==== Listed entries ====
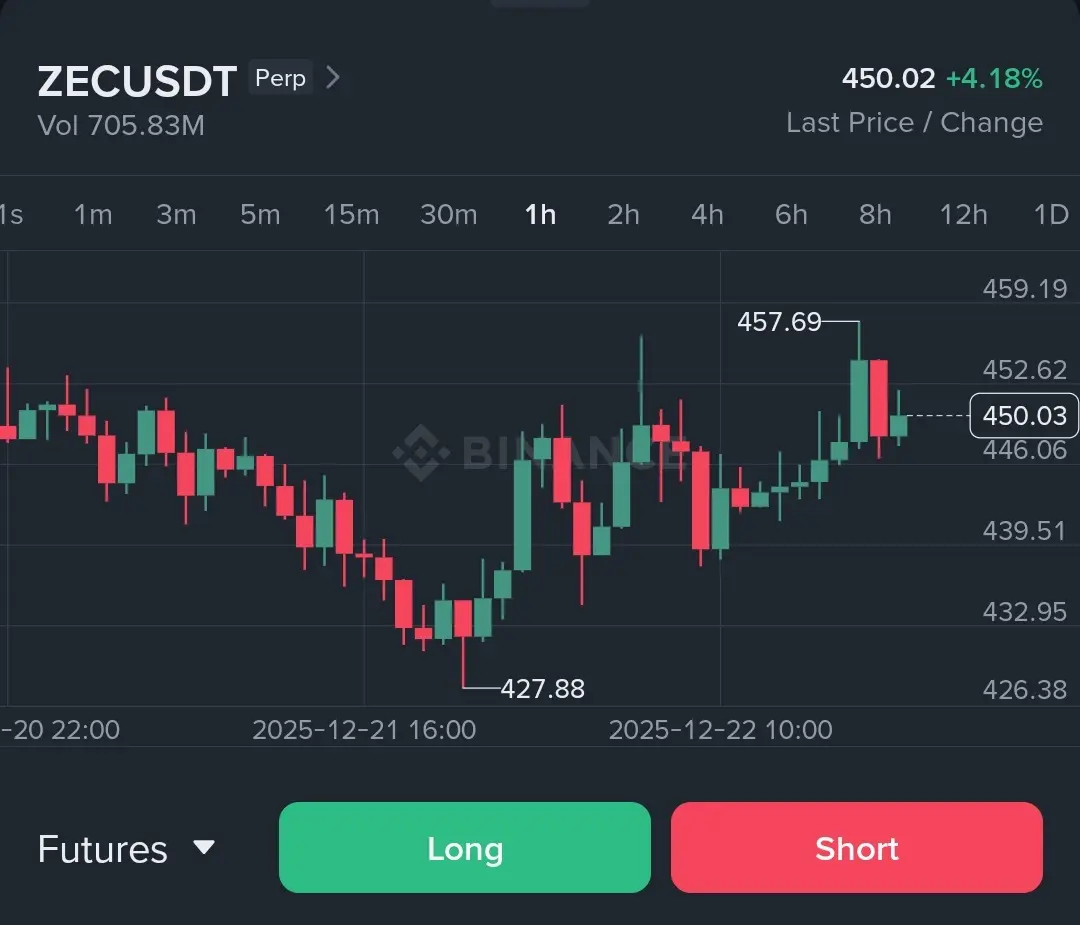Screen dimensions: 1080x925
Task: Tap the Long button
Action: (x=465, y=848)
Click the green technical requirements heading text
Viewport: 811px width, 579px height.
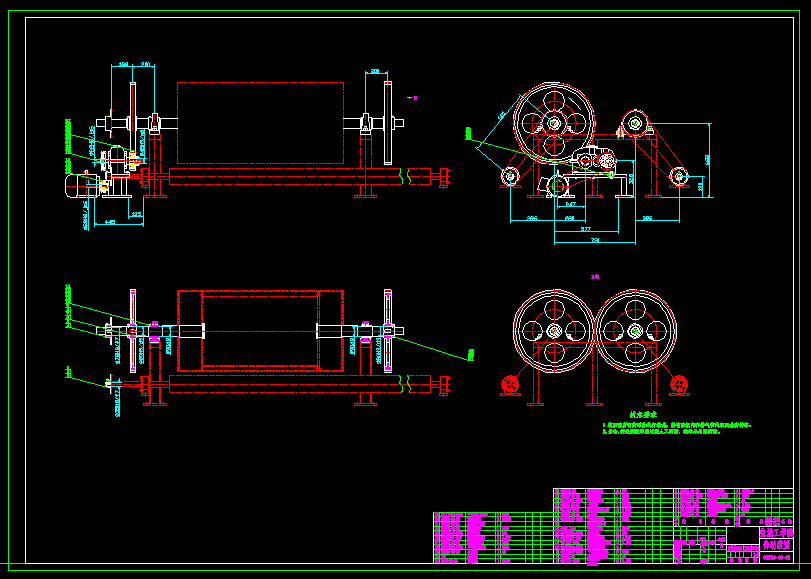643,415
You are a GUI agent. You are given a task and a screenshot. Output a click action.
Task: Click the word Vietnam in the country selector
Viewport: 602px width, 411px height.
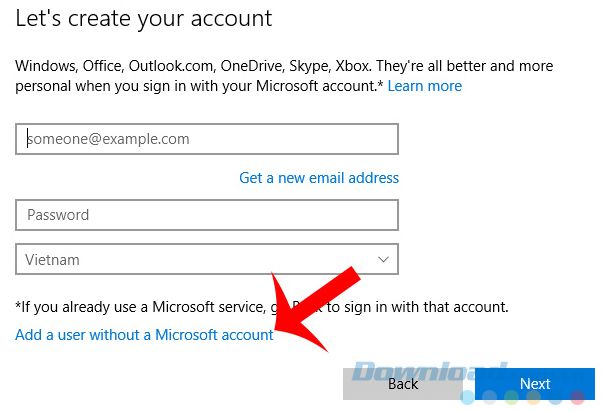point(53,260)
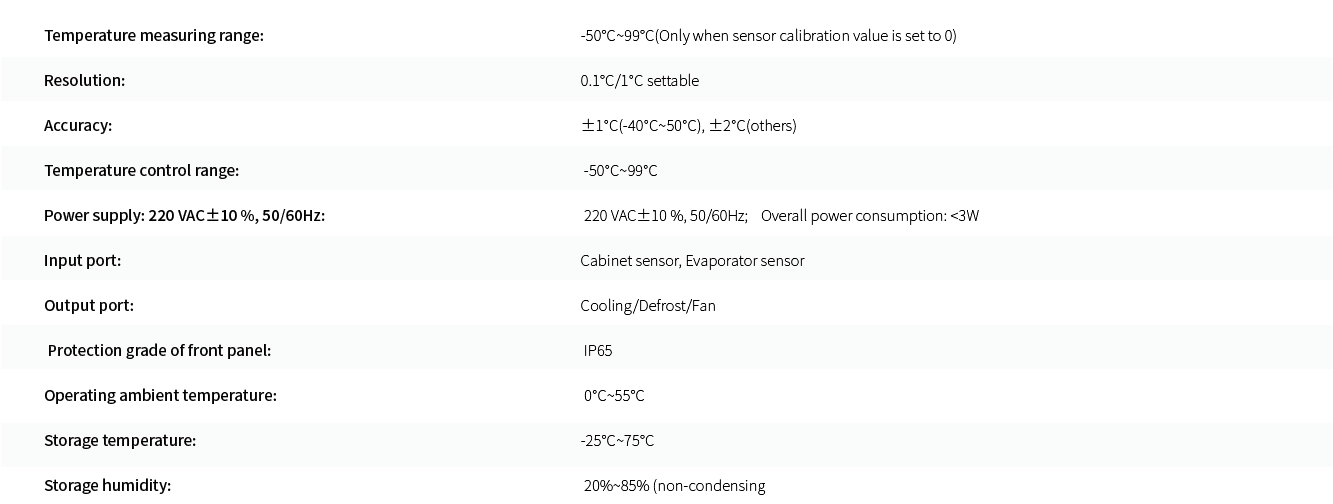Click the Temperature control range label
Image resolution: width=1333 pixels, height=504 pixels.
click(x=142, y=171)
====
==== Listed entries ====
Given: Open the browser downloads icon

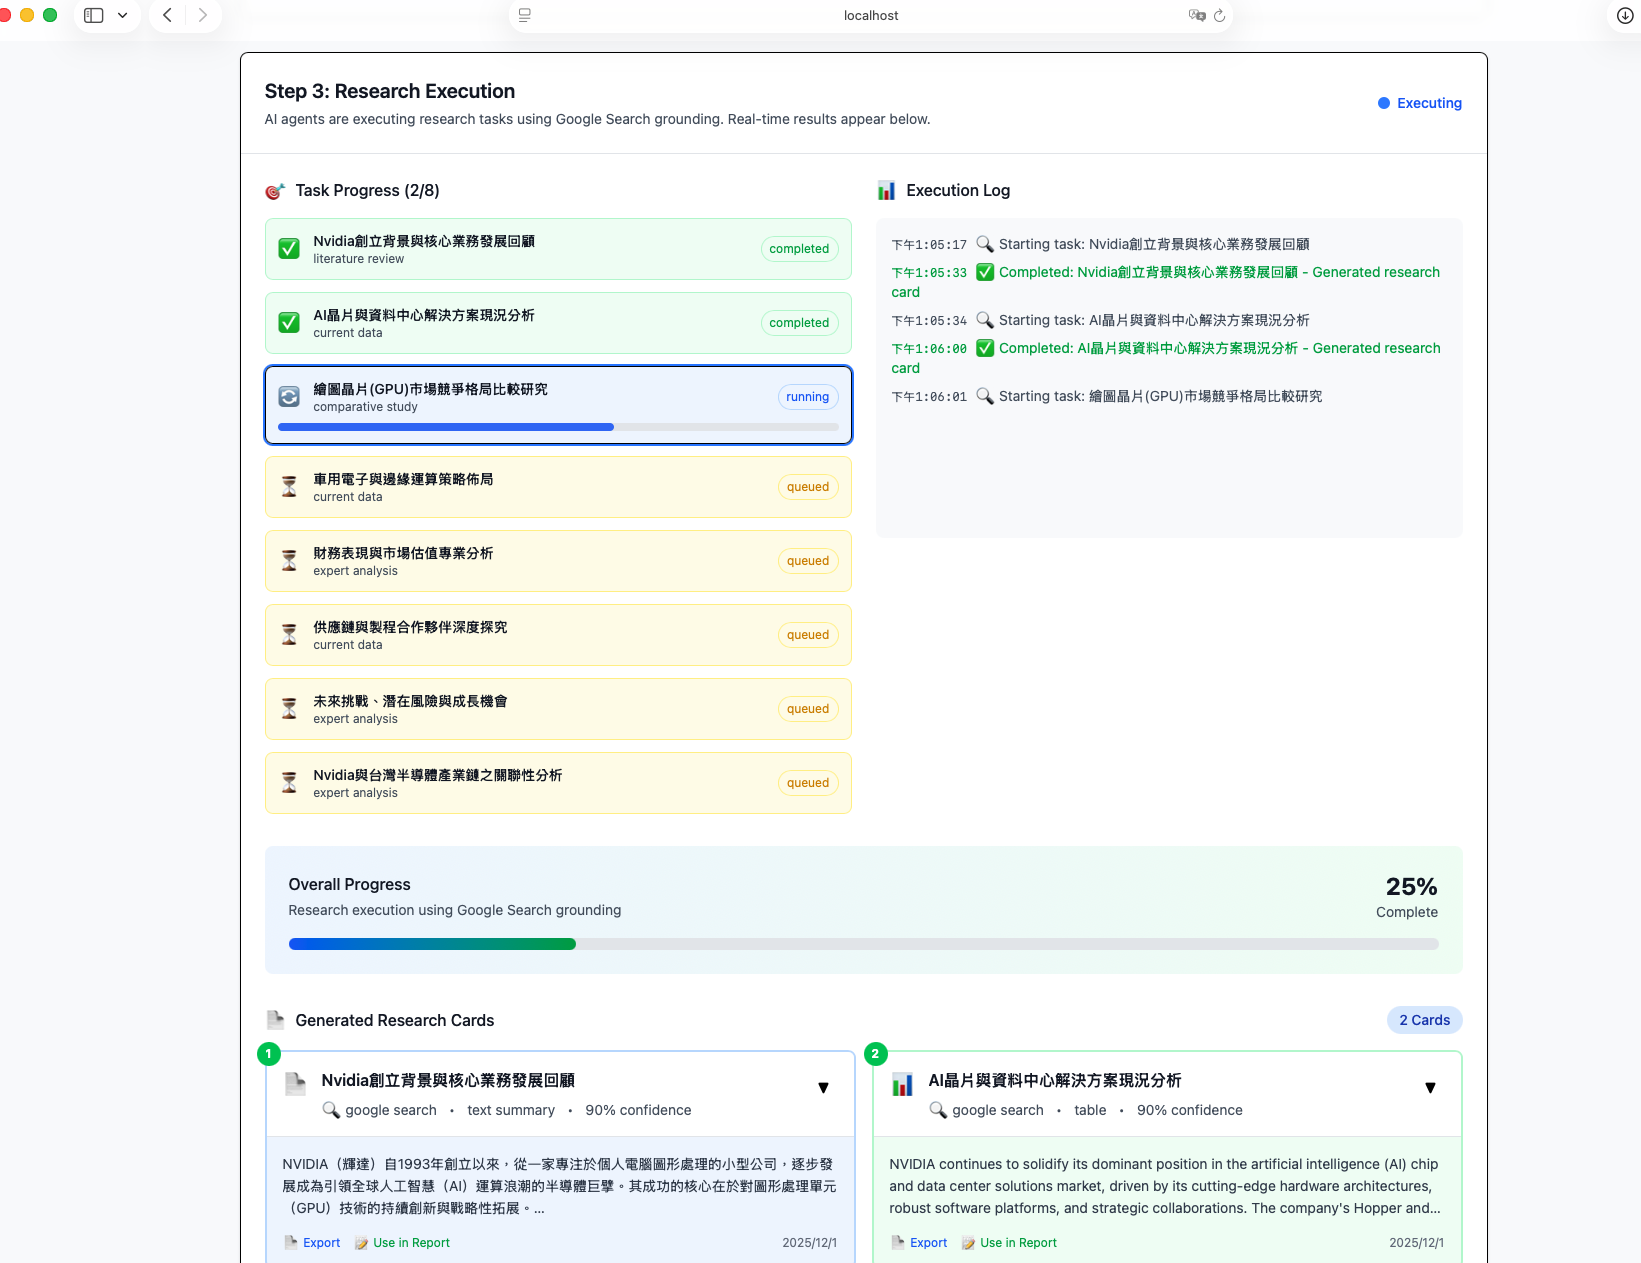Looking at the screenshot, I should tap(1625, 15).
====
==== Listed entries ====
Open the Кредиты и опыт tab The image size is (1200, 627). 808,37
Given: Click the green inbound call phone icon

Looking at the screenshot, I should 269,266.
====
> [What needs to be done]: Now transcribe the lines above exactly, starting at the line containing "Click the green technical" and ending at the line containing "Task: Click the", both lines included, pictures excluded.

> [Your solution]:
Click the green technical requirements heading text
Viewport: 811px width, 579px height.
643,415
You are a GUI agent. You are given a task and a screenshot. Output a click action.
Task: Click the word Vietnam in the country selector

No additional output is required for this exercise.